> PROVIDED TEXT
start

TIP: It is helpful to have a tour guide or read up on the history of the Philae Temple in order to truly appreciate it as a magnificent feat! I highly encourage you to see both the beauty of the temple and the relaxing ride by boat on the Nile River.
DAY 4: Abu Simbel, Nile Cruise Embarkation
1. Abu Simbel
Continuing this fast paced tour, we caught a super super early flight to Abu Simbel -- we woke up at 3 AM to leave by 4:15 AM to get to the airport by 5 AM to catch a 7 AM flight. By 10:45 AM, we were flying back! The scenery outside the flight window is impeccable as all you can see is dessert and patches of water.
Abu Simbel is a village further south from Aswan, only 40km north of the Sudanese border. The temples at this small village used to be located down the hill, facing the Nile. However, the rising waters of Lake Nasser caused the area to be underwater. Similar to the Philae temple, they cut the temple into stone cubes, moved them uphill and then reassembled the temples.
When you get to Abu Simbel, you will find two massive temples for Ramses II and his wife Queen Nefertari. It is believed that they were created with such massive sizes to scare enemies. However, I also think that it was a way to show off too (from what I know about Ramses II, haha).
TIP: Prioritize visiting Abu Simbel! You will understand why the minute you are close and personal to these over towering temples. Inside, the walls have details of carvings and hieroglyphics that are worth admiring. One of my biggest highlights on this trip!
TIP: Abu Simbel only needs to be a day trip from Aswan. By plane, it's faster but more money, while land is slower, but cheaper. Egypt Air is the only airline that offers flights to Abu Simbel. They are direct flights that are super fast. From the airport, there is a free bus service to the complex, which was included in the price with the flight.

end

> RECORDED INFORMATION
start

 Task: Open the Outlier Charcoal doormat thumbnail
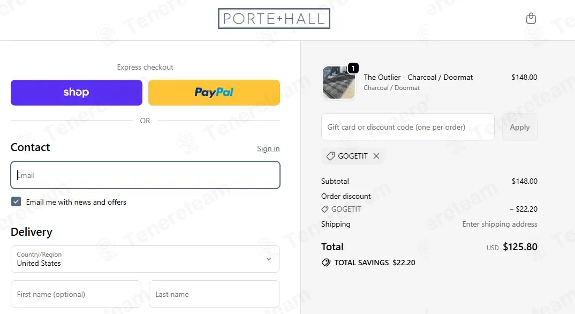(x=338, y=83)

end

Condense the paragraph of the Egypt travel text that begins "Abu Simbel is a village further south" into a short bulleted list that keeps its main facts. The material is not needed for this work.

> REPLY TO THE EXERCISE
- Abu Simbel is a village south of Aswan, only 40 km north of the Sudanese border.
- Its temples originally stood down the hill, facing the Nile.
- The rising waters of Lake Nasser put that area underwater.
- As with the Philae temple, the temples were cut into stone cubes, moved uphill and reassembled.